DAO 

Copyright (c) 2000 Jeff Pickering and Ben van Buskirk

Dao is a simple game played on a 4x4 board with this initial setup:

 
  • MOVE - A player chooses a stone with at least one adjacent empty cell and then moves it orthogonal or diagonal for as many empty cells as possible.
  • GOAL - A player wins if he gets one of the following patterns
    • All of his stones on an horizontal or vertical line (not diagonal!);
    • All of his stones forming a 2x2 square;
    • All of his stones on the four corners;
    • One stone in a corner, surrounded by three enemy stones.

The last winning goal is to avoid the obvious tactic of trapping a stone to achieve an easy draw. 

An example

White has won! He must move c2-d2 and Black cannot stop him to make an vertical four in a row.

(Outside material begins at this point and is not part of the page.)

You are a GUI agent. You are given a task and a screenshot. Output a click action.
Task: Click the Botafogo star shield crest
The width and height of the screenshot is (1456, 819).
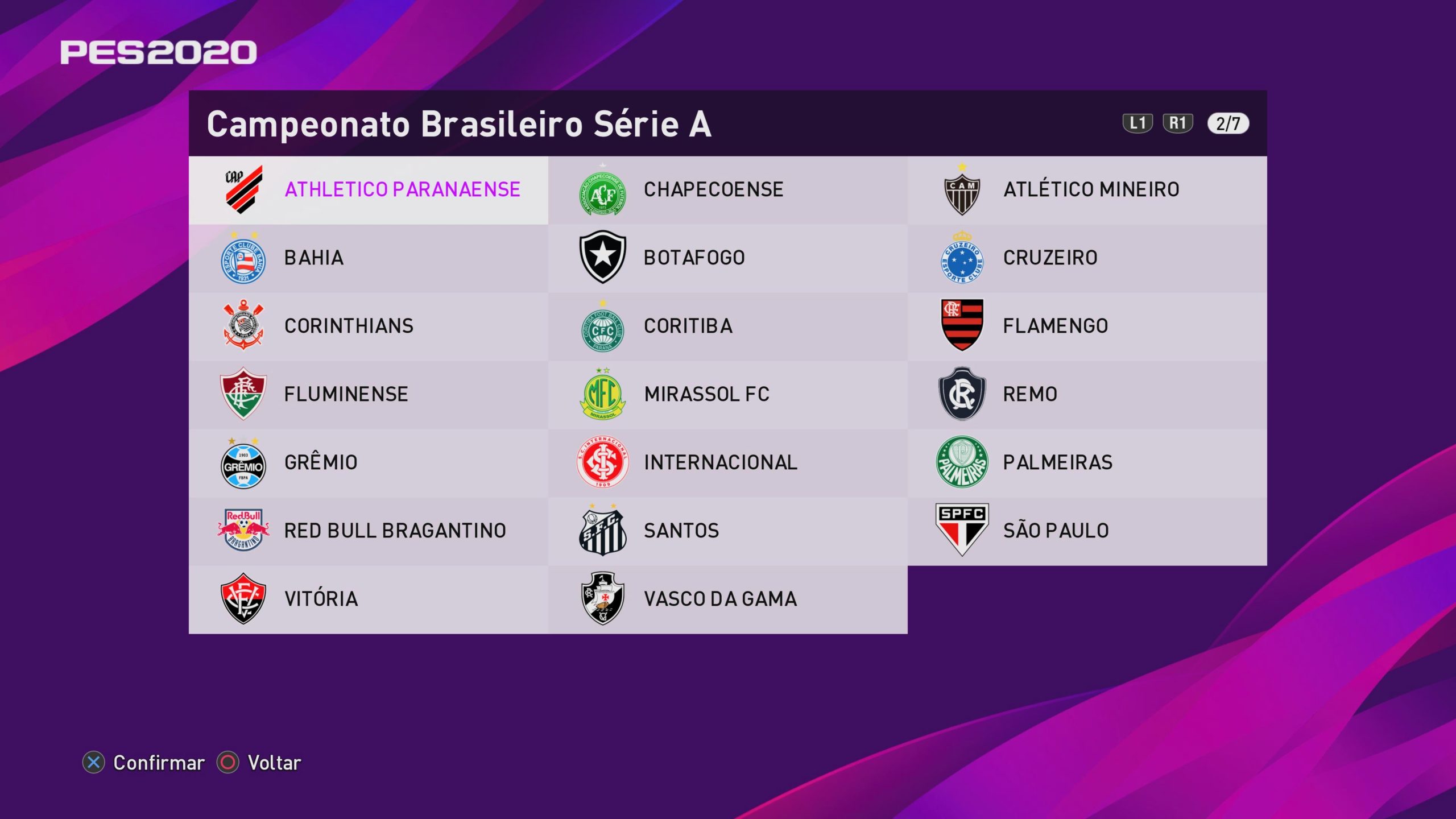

According to David desJardins, there are around 110.000 valid DAO positions (each position is, in fact, eight positions under rotation and reflection). I tested the game using Zillions, and after a tree search of over 60 million nodes (this. of course, includes many repetitions) the program does not seem to give any tactical advantage to either player (btw, the best proposed move was 1. b3-a3). This points that DAO is probably a drawish game. Notice that this is not a game death sentence, all two player abstract games end in one of three ways: win for 1st player, win for 2nd player, or draw. What kills a game is to find a specific way to always win or draw! More serious than this, is that after more than 70 turns played almost by random (just avoiding direct winning moves) Zillions was not able to defeat me (and Zillions plays very well on small search spaces like the 4x4 DAO board)...

There is a Java analysis program for Dao on Jan Kristian Haugland's website.